Show HN: DBOS transact – Ultra-lightweight durable execution in Python

(github.com)

89 points | by jedberg 408 days ago

13 comments

jedberg 408 days ago
Hey all, I'm excited to be the new CEO of DBOS! I'm coming up on my one month anniversary. I joined because I truly believe DBOS is solving a lot of the main issues with serverless deployments. I still believe that Serverless is the way of the future for most applications and I'm excited to make it a reality.
Ask me anything!
bb01100100 408 days ago
Would it be correct to say the these client libraries provide the functionality (eg ease of transactions, once only, recovery) whereas your cloud offering solves the scaling / performance issues you’d hit trying to do this with a regular pg compatible DB?
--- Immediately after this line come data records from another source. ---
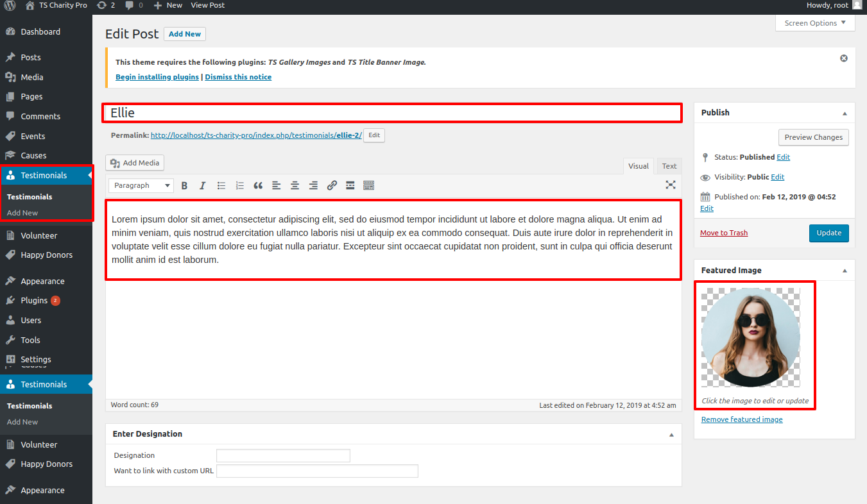Image resolution: width=867 pixels, height=504 pixels.
Task: Collapse the Featured Image panel
Action: click(845, 271)
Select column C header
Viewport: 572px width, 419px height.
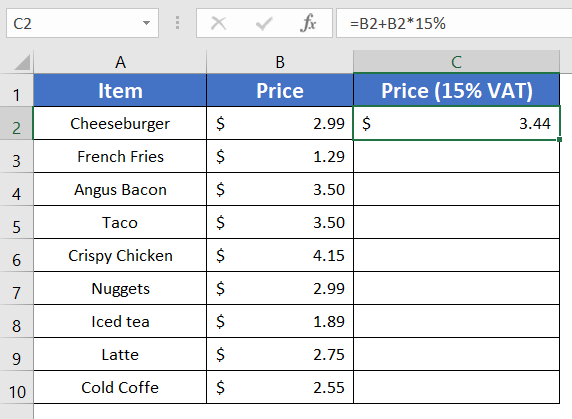tap(456, 62)
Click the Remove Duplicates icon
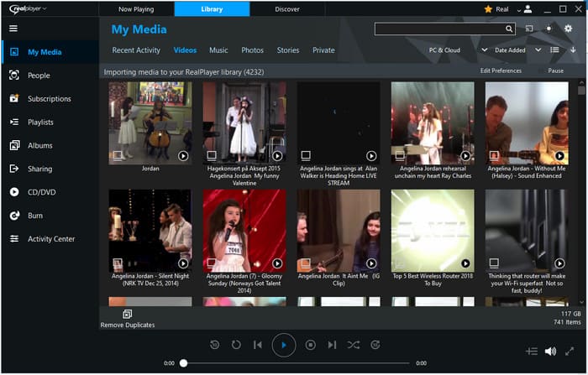The image size is (588, 375). (127, 315)
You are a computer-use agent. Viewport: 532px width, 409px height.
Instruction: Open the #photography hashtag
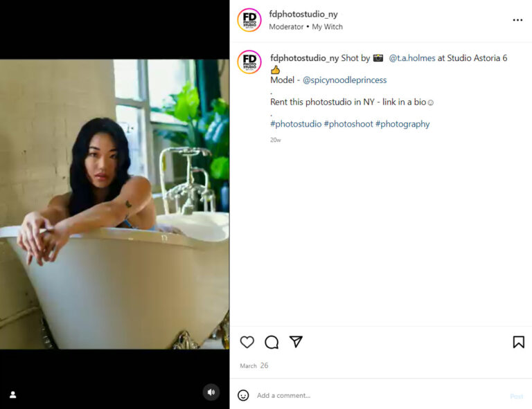click(402, 124)
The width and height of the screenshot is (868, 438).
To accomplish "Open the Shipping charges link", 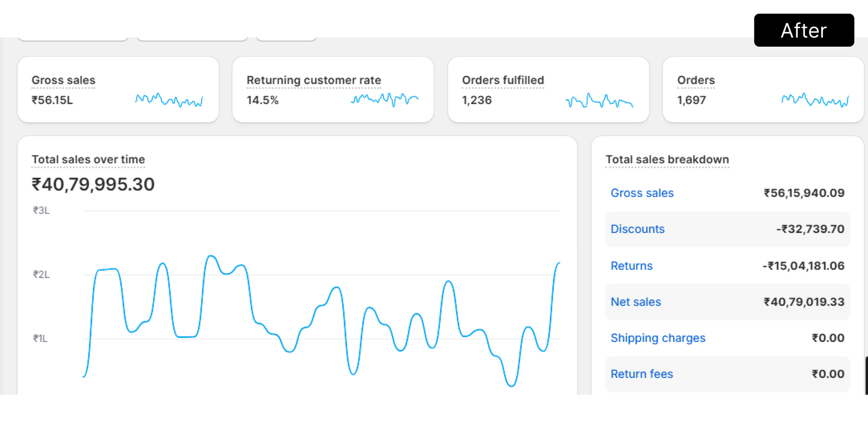I will 658,338.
I do a lot of consulting on Kafka-related architectures and really like the concept of DBOS.
Customers tend to hit a wall of complexity when they want to actually use their streaming data (as distinct from simply piping it into a DWH).. being able to delegate a lot of that complexity to the lower layers is very appealing.
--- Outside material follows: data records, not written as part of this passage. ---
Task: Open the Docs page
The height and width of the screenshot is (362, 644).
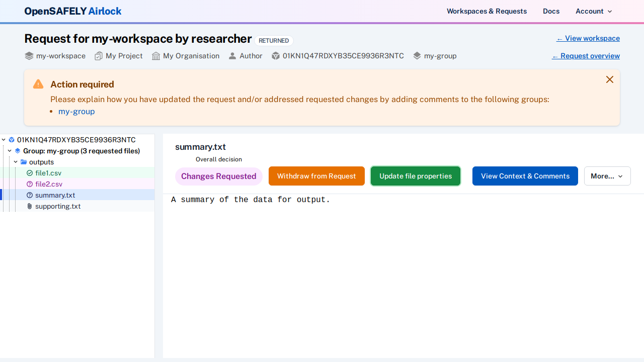Action: coord(551,11)
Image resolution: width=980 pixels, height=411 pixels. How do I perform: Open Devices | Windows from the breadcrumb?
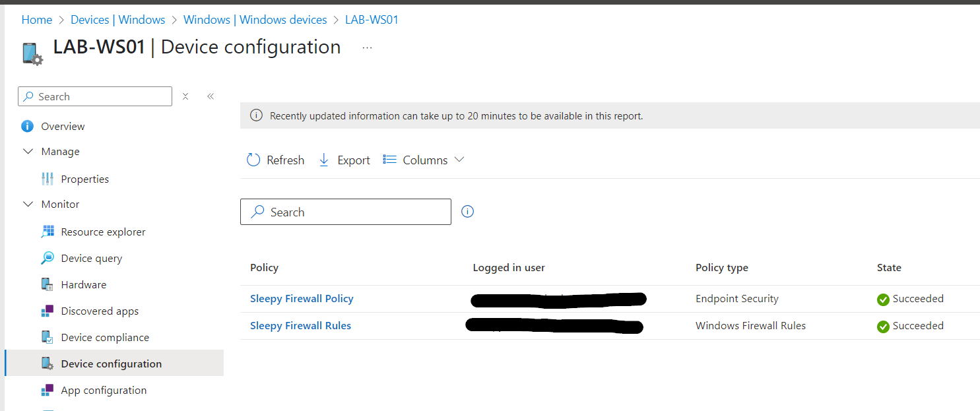[117, 19]
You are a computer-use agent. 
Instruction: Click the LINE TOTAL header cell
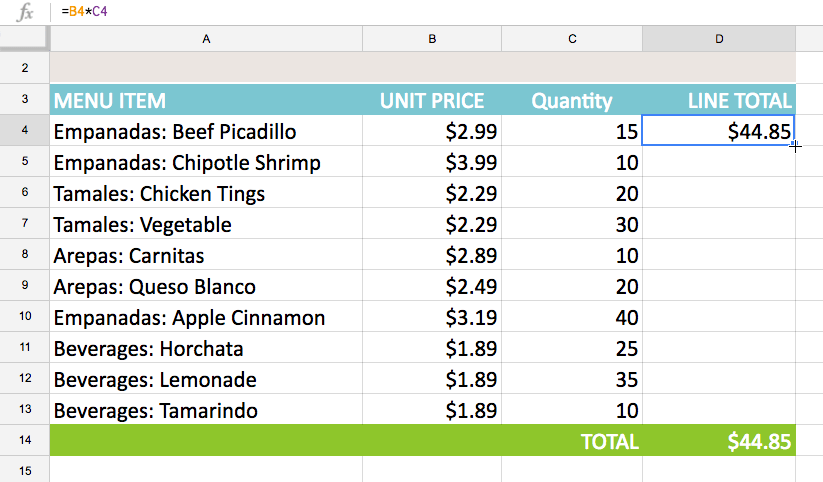tap(719, 100)
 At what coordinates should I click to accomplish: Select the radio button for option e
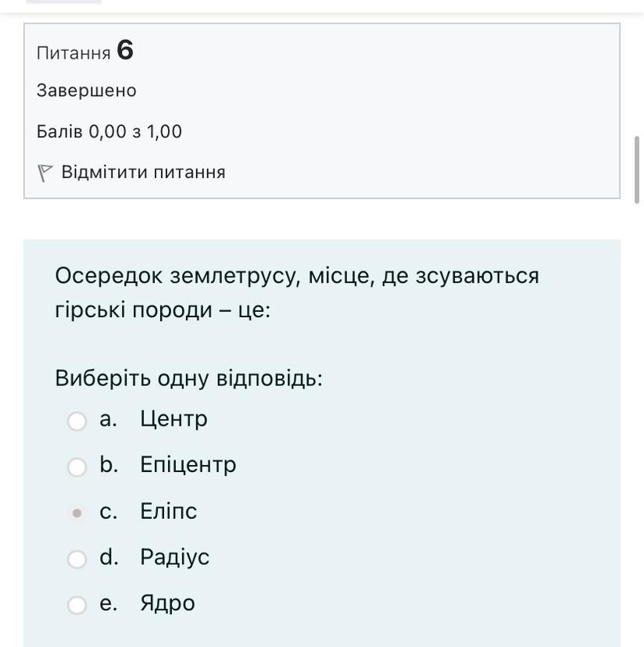pos(77,606)
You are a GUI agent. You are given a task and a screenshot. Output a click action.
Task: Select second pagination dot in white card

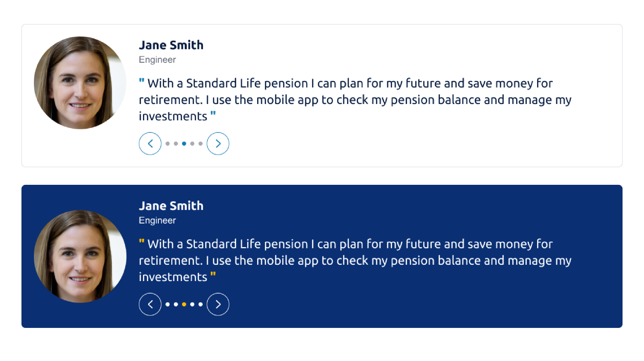[176, 144]
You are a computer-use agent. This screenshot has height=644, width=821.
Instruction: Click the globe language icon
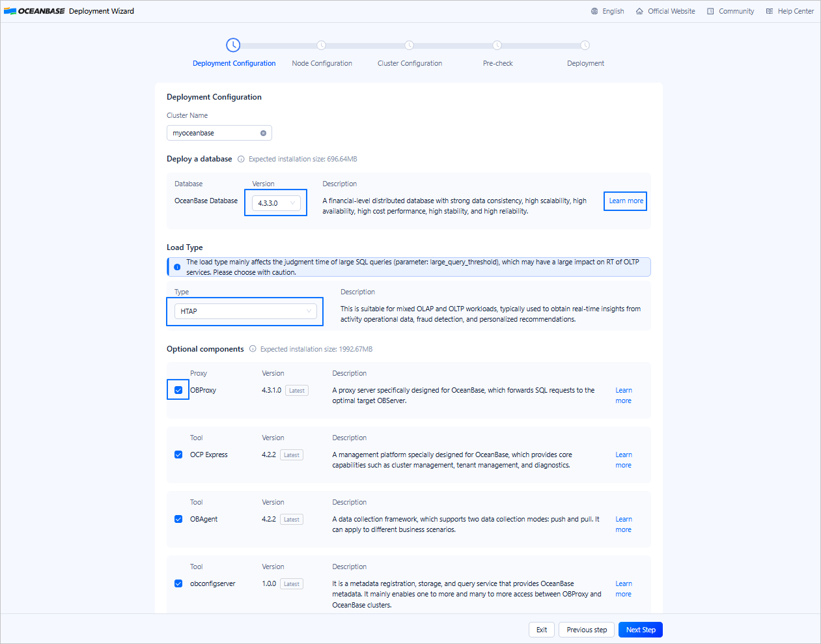click(x=594, y=11)
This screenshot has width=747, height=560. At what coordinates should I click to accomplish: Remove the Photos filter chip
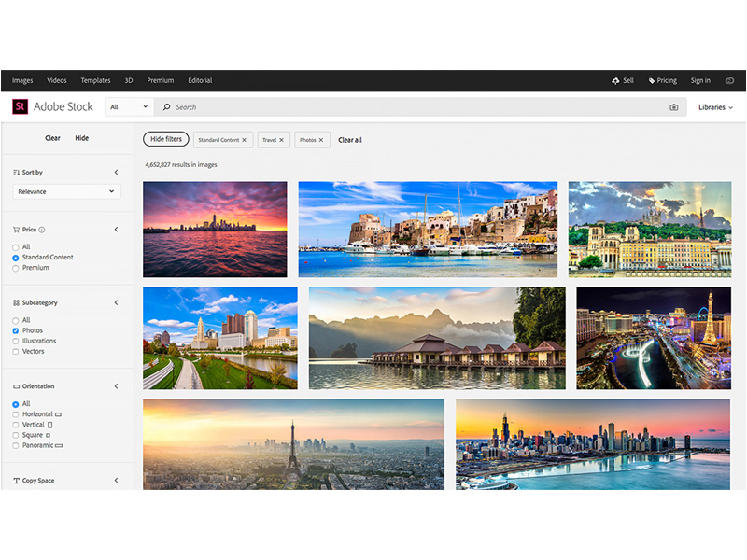point(321,140)
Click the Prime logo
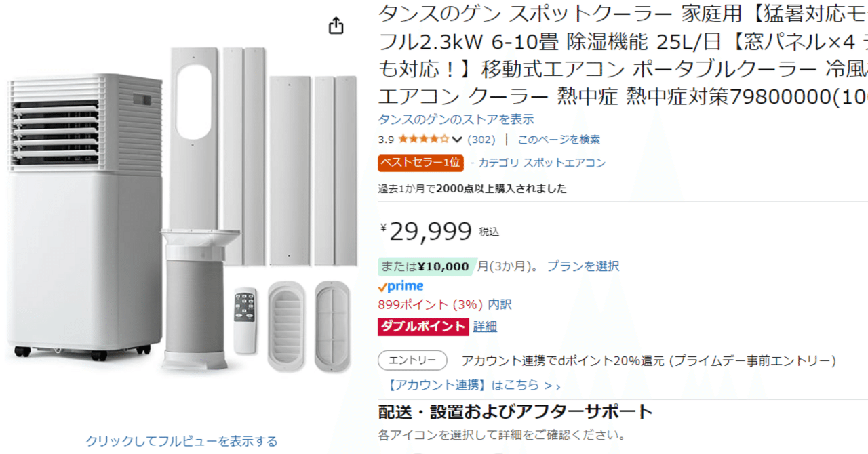This screenshot has height=454, width=868. pos(401,285)
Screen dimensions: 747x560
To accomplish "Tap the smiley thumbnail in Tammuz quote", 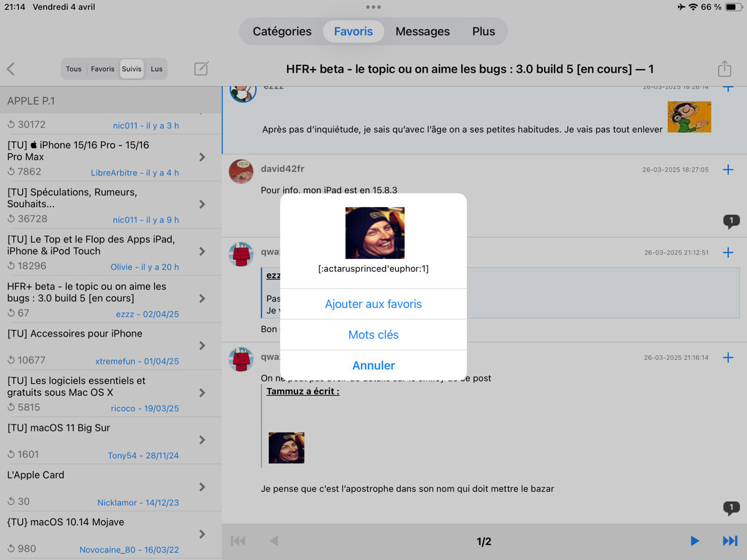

Would DBOS align with / complement these types of Kafka streaming pipelines or are you addressing a different need?
[-]
- KraftyOne 408 days ago
  Yeah exactly! The Kafka use case is a great one--specifically writing consumers that perform real-world processing on events from Kafka.
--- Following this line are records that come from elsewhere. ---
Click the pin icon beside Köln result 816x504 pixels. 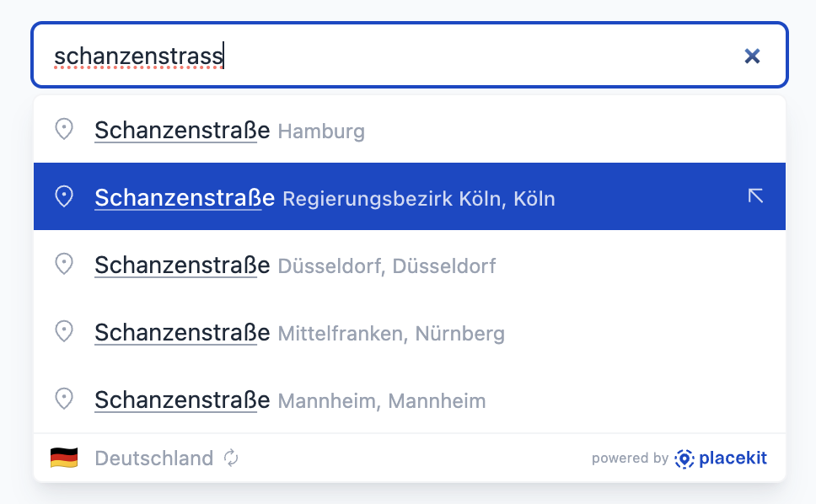point(64,196)
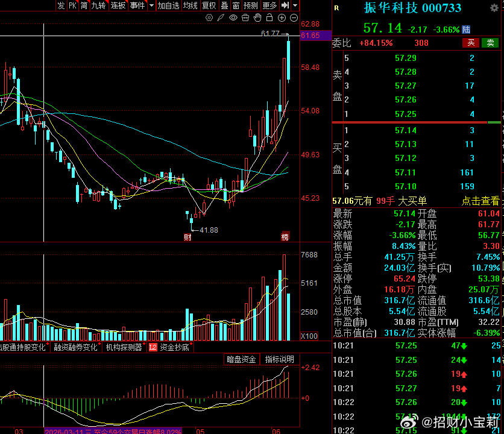
Task: Select the hand pan tool
Action: point(257,17)
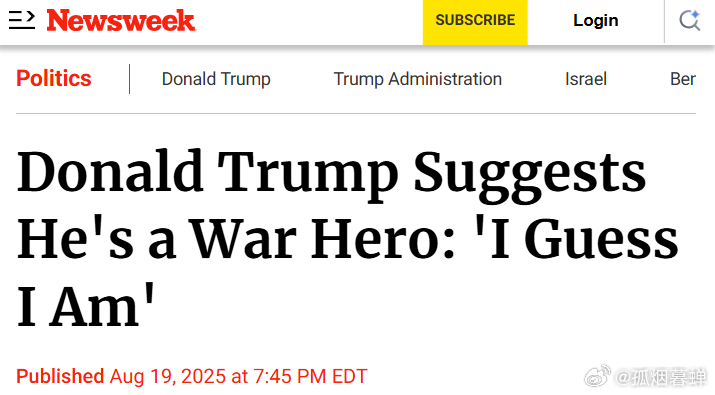Click the Weibo logo watermark
The width and height of the screenshot is (715, 395).
pyautogui.click(x=597, y=375)
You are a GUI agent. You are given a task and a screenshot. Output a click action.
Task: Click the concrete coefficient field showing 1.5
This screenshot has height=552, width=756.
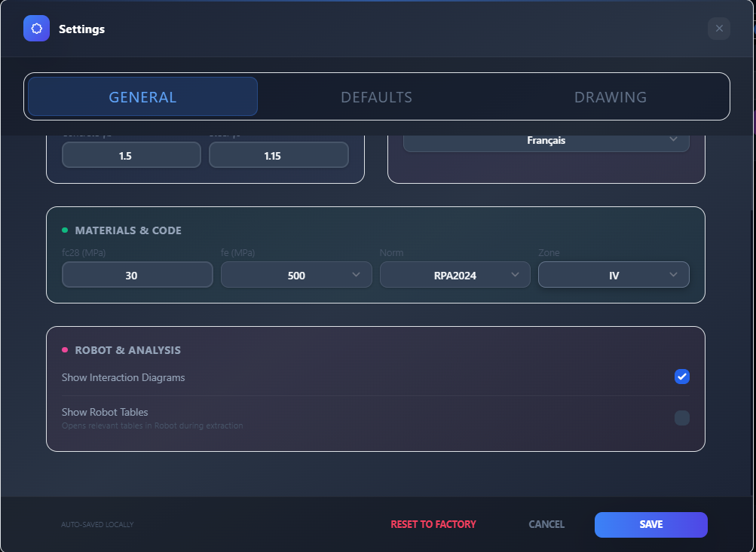click(130, 154)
  In fact, one of our first customers used DBOS to build an event processing pipeline from Kafka. They hit the "wall of complexity" you described trying to persist events from Kafka to multiple backend data stores and services. DBOS made it much simpler because they could just write (and serverlessly deploy) durable workflows that ran exactly-once per Kafka message.
rtcoms 407 days ago
Recently I came to know about https://www.membrane.io/, which also follows similar approach, but it looks like that is more for internal apps and small projects.
How would you compare DBOS with that ?
[-]
- jedberg 407 days ago
  From a high level what we offer is similar -- durable and reliable compute.
  There isn't a lot of public information about how they are built, but from what I can tell you're right -- their architecture is more oriented for small projects.
  It looks like they store the entire JS heap in a SQLLite database. We store schematized state checkpoints in Postgres compatible database, which makes it so that we can scale up and allow interesting things like querying the previous states and time travel debugging, where you can actually step though previously run workflows.
ashwindharne 408 days ago
I've been using Temporal recently for some long-running multi-step AI workflows -- helps me get around API flakiness, manage rate limits for hosted models, and manage load on local models. It's pretty cool to write workers in different languages and run them on different infra and have them all orchestrate together nicely. How does DBOS compare -- what are the core differences?
From what I can tell, the programming model seems to be pretty similar but DBOS doesn't require a centralized workflow server, just serverless functions?
[-]
- KraftyOne 408 days ago
  Co-founder here:
  Great question! Yeah, the biggest difference is that DBOS doesn't require a centralized workflow server, but does all orchestration directly in your functions (through the decorators), storing your program's execution state in Postgres. Implications are:
  1. Performance. A state transition in DBOS requires only a database write (~1 ms) whereas in Temporal it requires a roundtrip and dispatch from the workflow servers (tens of ms -- https://community.temporal.io/t/low-latency-stateless-workfl...). 2. Simplicity. All you need to run DBOS is Postgres. You can run locally or serverlessly deploy your app to our hosted cloud offering.
sim7c00 408 days ago
it might be interesting to look at some standard for workflows like CACAO to express what a workflow is. that way, workflows can ultimately become shareable between such workflow execution engines, and have common workflow editors. its (in cyber) a big problem that workflows cannot be shared between different systems which adds great costs to implementing such a system (need to redesign or design all workflows from the ground up). I think workflows and easy editors to assemble and connect steps are a good step ahead in any automation domain, but everywhere people want to reinvent the wheel of expressing what a workflow is.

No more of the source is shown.